Today, war is evolving towards an increasingly asymmetrical and hybrid dimension by the actors (States and non-States), and we return to the notion of latrocinium because international law applies only to States. Consequently, ethical reflection on the limits of the use of violence is increasingly topical in the face of increasingly violent adversaries who do not hesitate to transform horror into a public spectacle and violence that is increasingly diffuse in society. Similarly, science and technology are playing an increasingly important role in a process of rapid change that is bringing new ethical and legal questions and a dematerialization of processes and thus of violence.

Conclusion

Today, France finds itself caught between its nature as a nation-state and the need to confront heterogeneous adversaries. It cannot afford to deviate from the ethical, legal and political limits that legitimize its monopoly on violence, because otherwise institutions would break the social contract vis-à-vis the nation.

The Western world is in an ethical and legal impasse because the enemies are playing with the rules of international law and pushing States out of the legal framework. Within this framework, there is no single solution; therefore, ethical reflection is necessary and could include other world views than the Western one. For example, the notion of latrocinium should be reflected upon in the light of Buddhist and Muslim ethics, for example, because true jihad is the struggle against evil within man and not the struggle against people of different beliefs. Similarly, one could reflect on the notion of war using Hindu philosophy, a civilization that has a long history in the field of military strategy and so on.

Similarly, ethical reflection on modern scientific and technological capabilities is becoming increasingly important, as man-machine hybridizations or fully autonomous weapon systems are now feasible. It is therefore necessary to address these issues and the notion of the combatant (e.g. who is responsible for a machine capable of killing by taking the decision autonomously?).

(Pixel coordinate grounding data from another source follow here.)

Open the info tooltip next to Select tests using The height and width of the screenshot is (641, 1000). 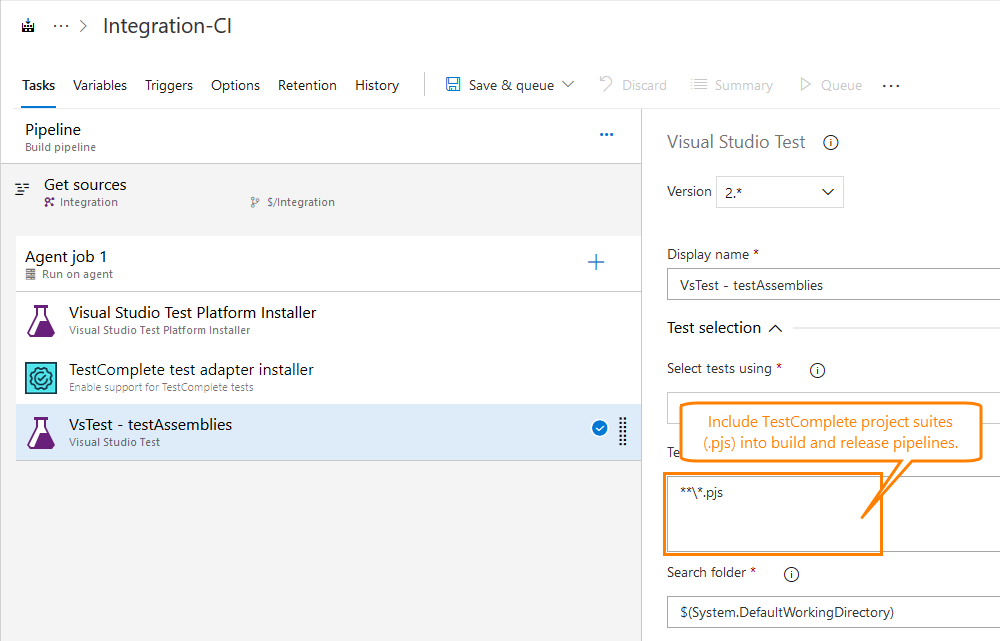pos(817,370)
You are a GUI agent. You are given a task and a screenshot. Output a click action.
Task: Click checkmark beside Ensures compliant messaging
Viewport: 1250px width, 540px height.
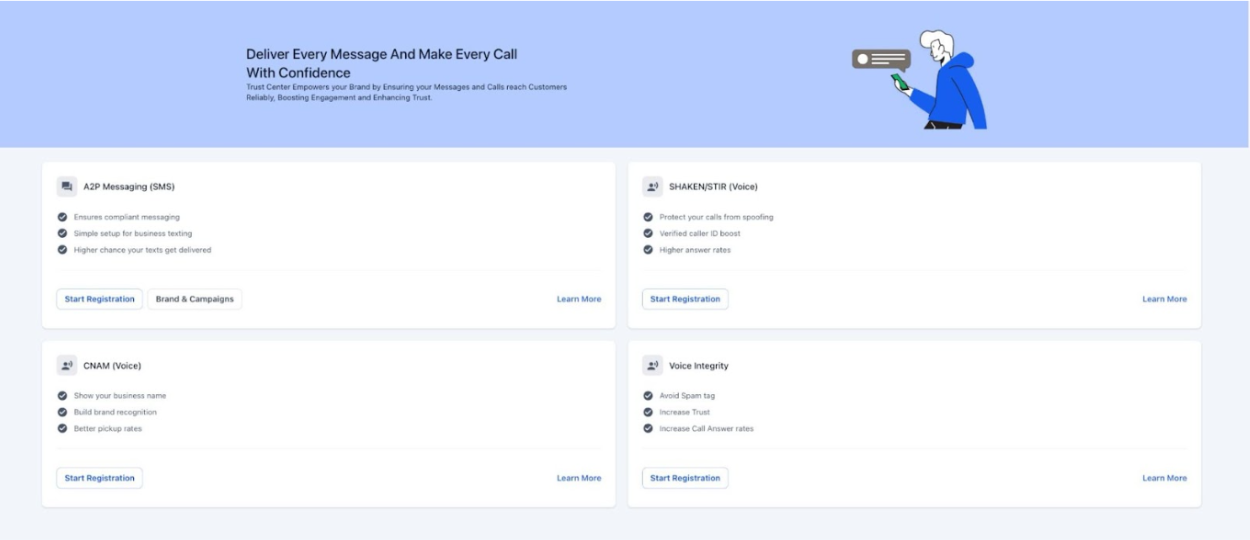63,217
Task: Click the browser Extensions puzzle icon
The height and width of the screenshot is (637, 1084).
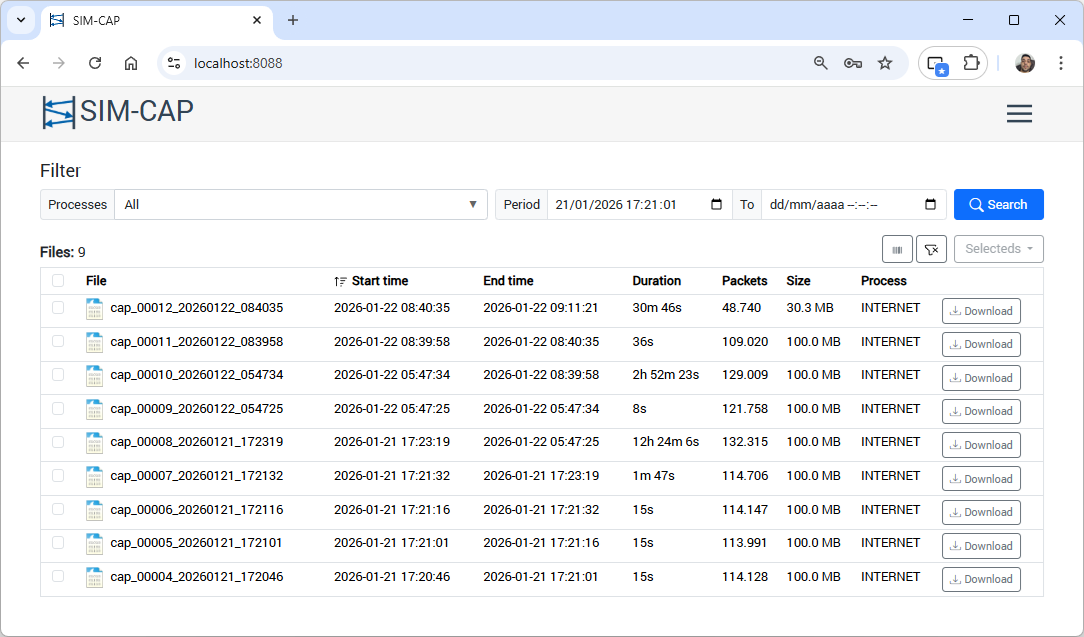Action: [970, 63]
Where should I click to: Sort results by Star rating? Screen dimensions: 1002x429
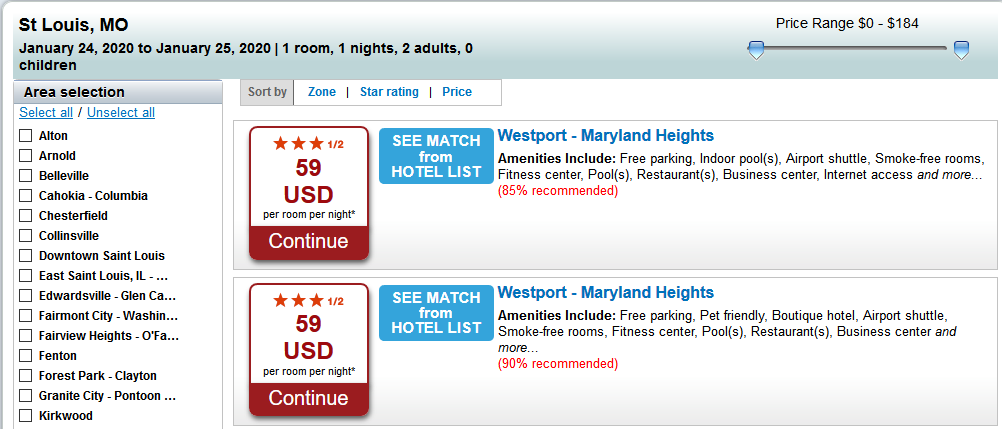(x=389, y=92)
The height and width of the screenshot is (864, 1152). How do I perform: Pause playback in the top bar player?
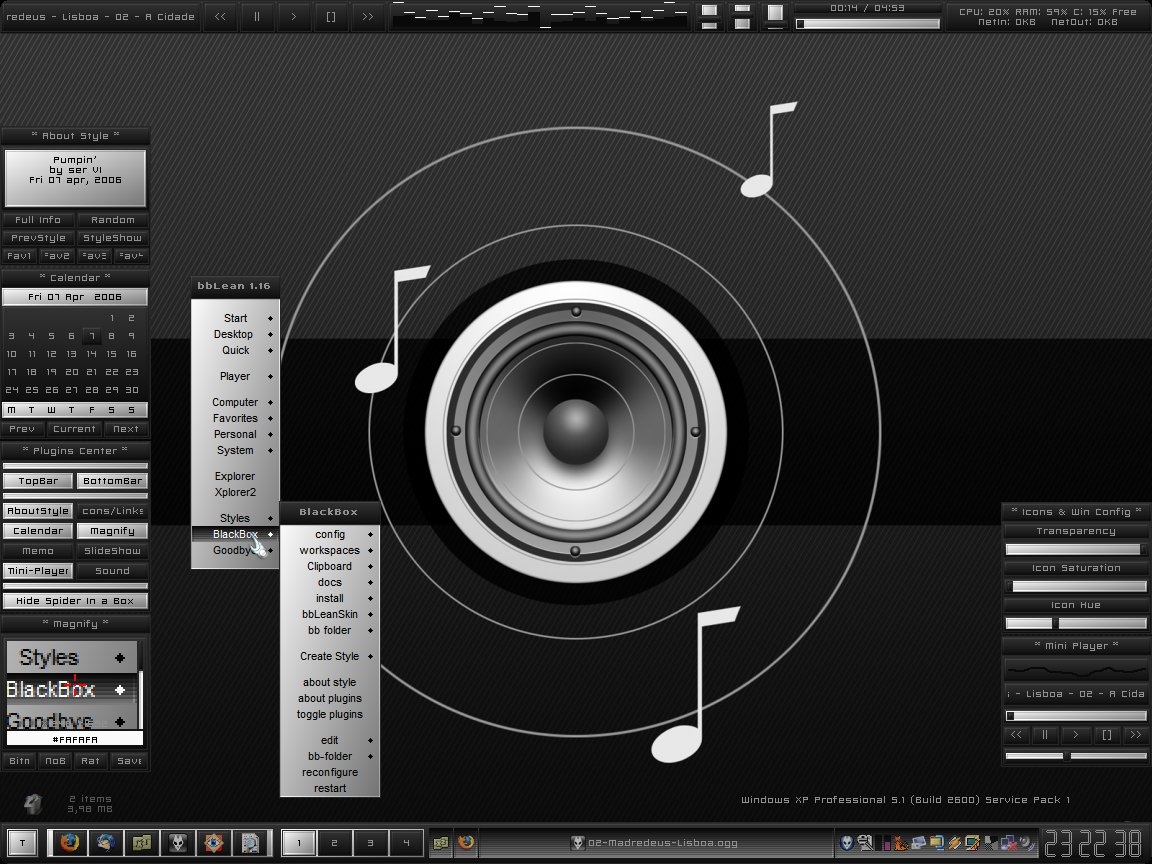tap(256, 16)
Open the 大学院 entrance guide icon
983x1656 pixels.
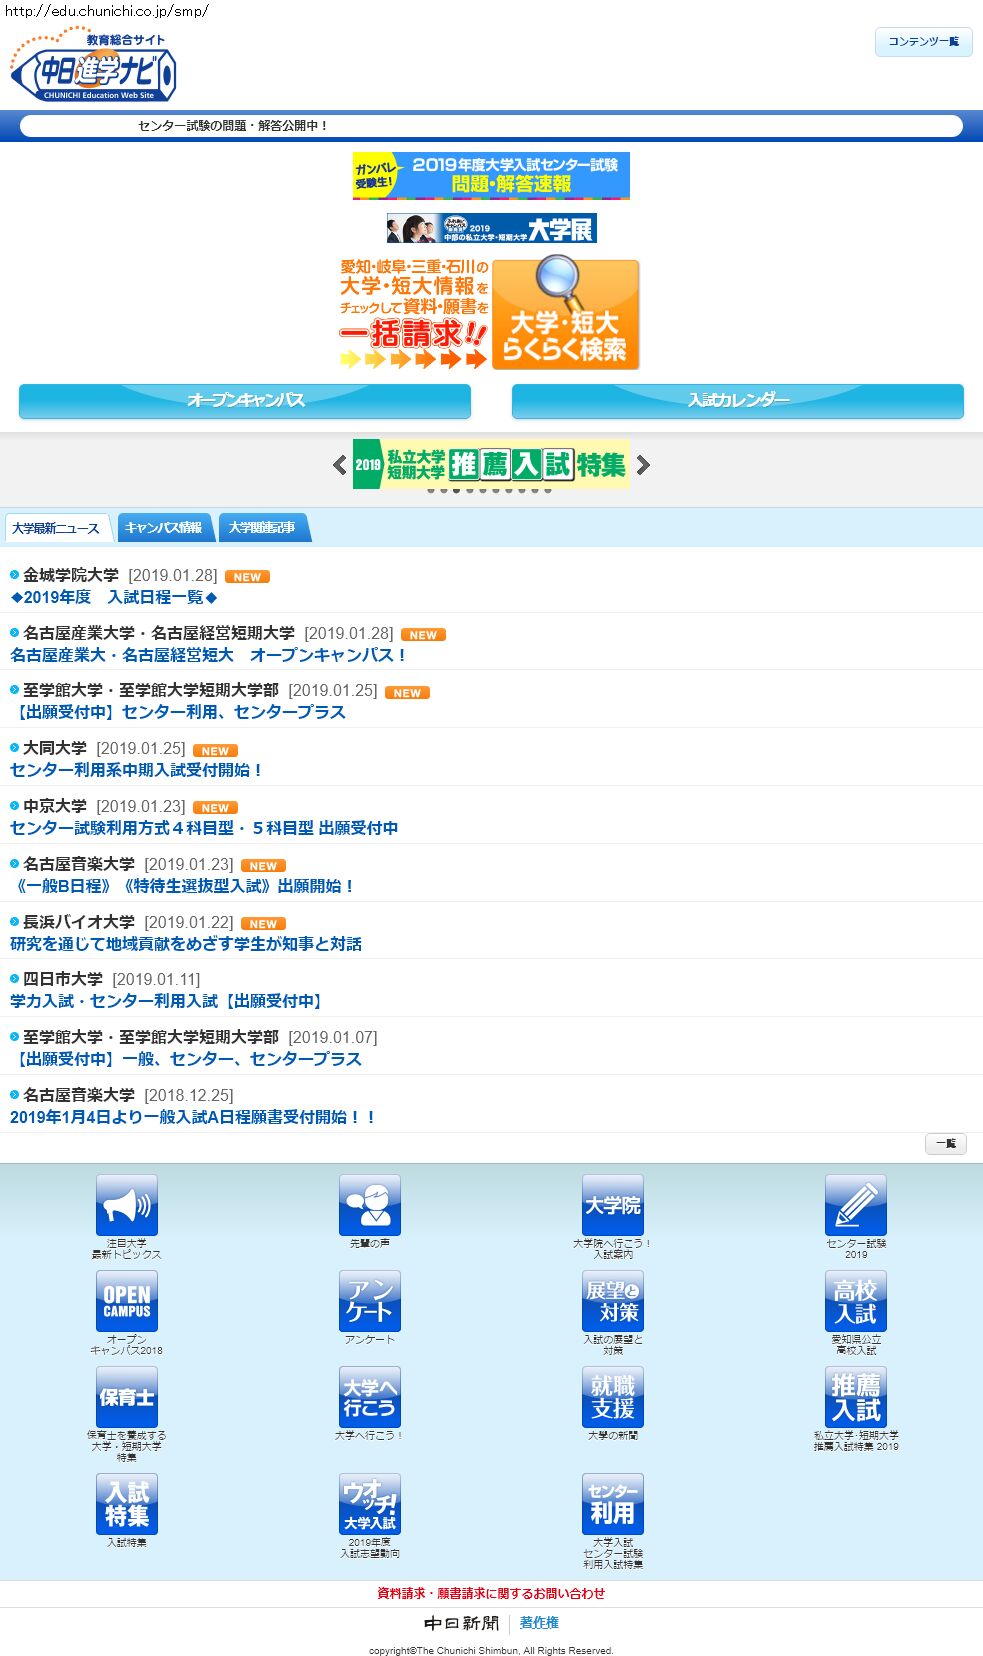[612, 1205]
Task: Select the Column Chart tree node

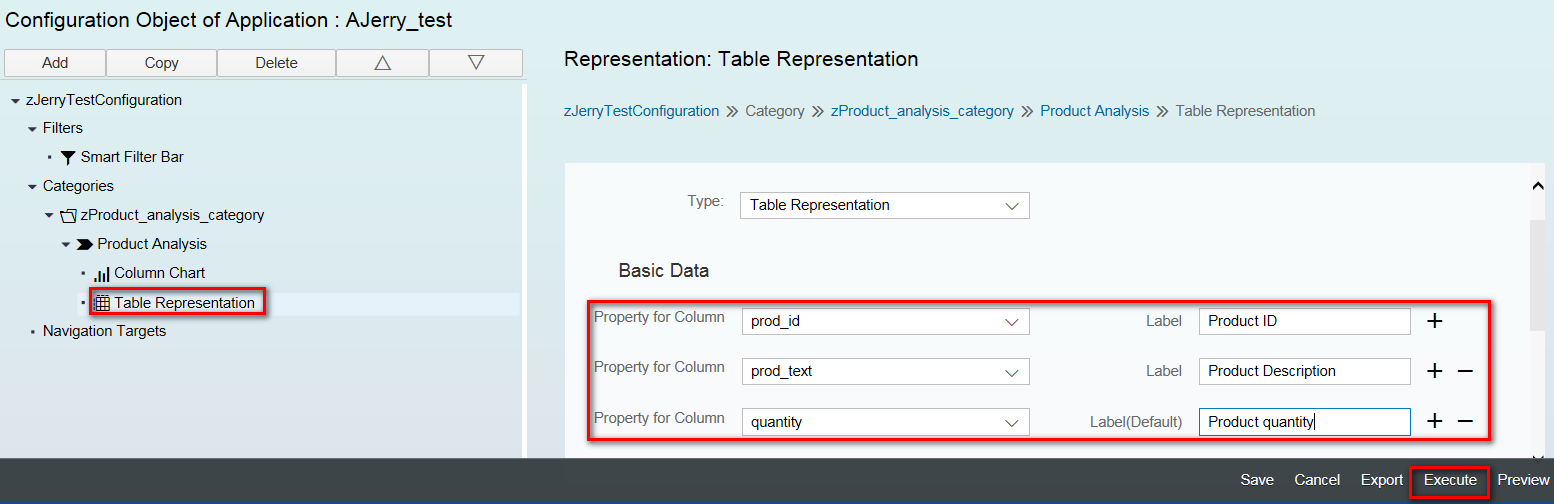Action: tap(149, 273)
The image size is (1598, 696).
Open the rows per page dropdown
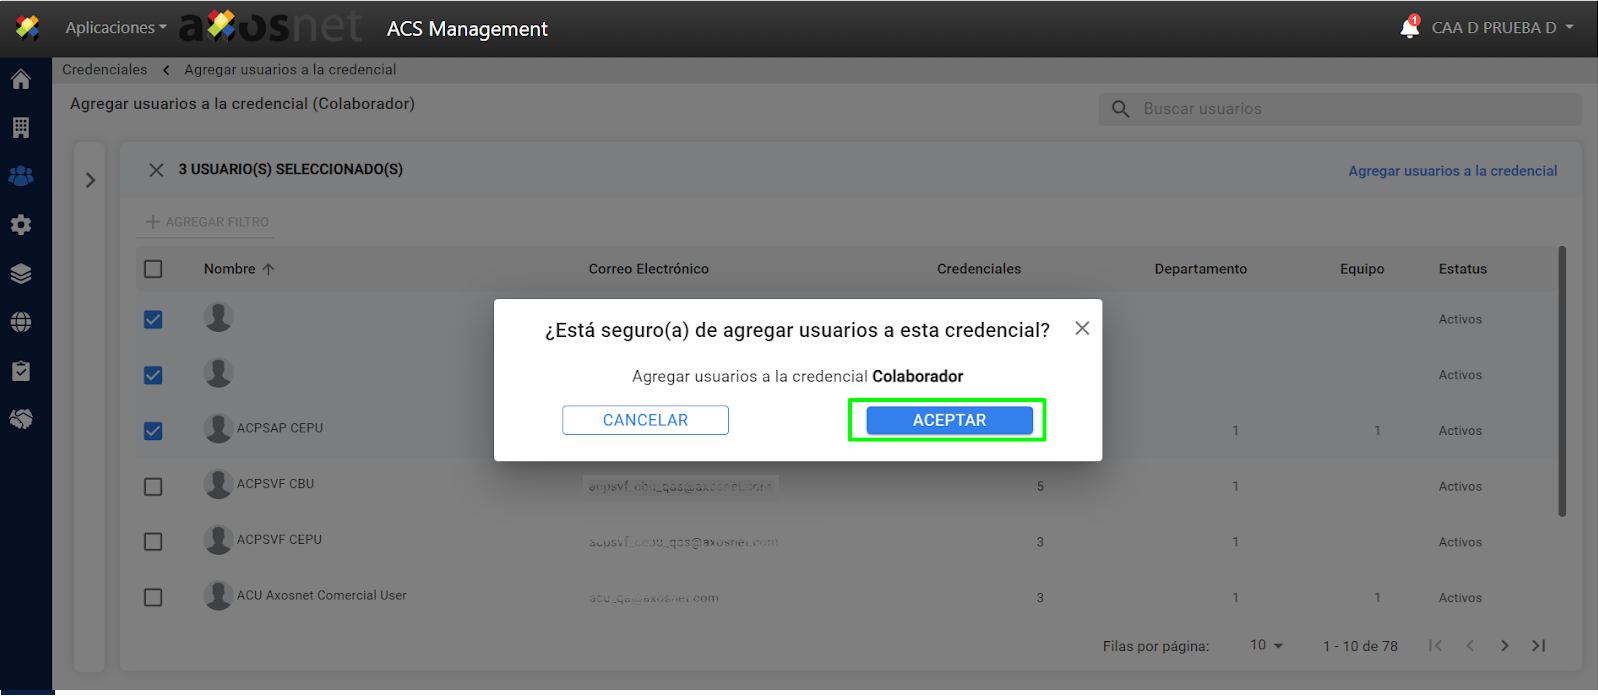point(1266,646)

In conclusion, this is an important moment in history, because not only is the nation-state political system evolving and with it the notion of nation, but, at the same time, technology is bringing us a new form of intelligence - artificial intelligence - which will revolutionise the way we conceive of war.

1] NDR: in the first sense, military service. But it is the second meaning, act of brigandage or piracy, illegal aggression, that is used here.

2] NDR: "Duties."

[3] NDR: the i and the j can be used interchangeably, as the j was only introduced into the Latin alphabet in the 16th century (iustum or justum).

4] NDR: the difference evoked by the author between iustum bellum ( justified war) and bellum justum (just war) is subtle and appears to some historians as a difference between a war in defense of a just cause and a war for profit, but just in the light of the advantages procured.

5] NDR: literally, right during war.

6] NDR: freedom of the right to make war, just or not.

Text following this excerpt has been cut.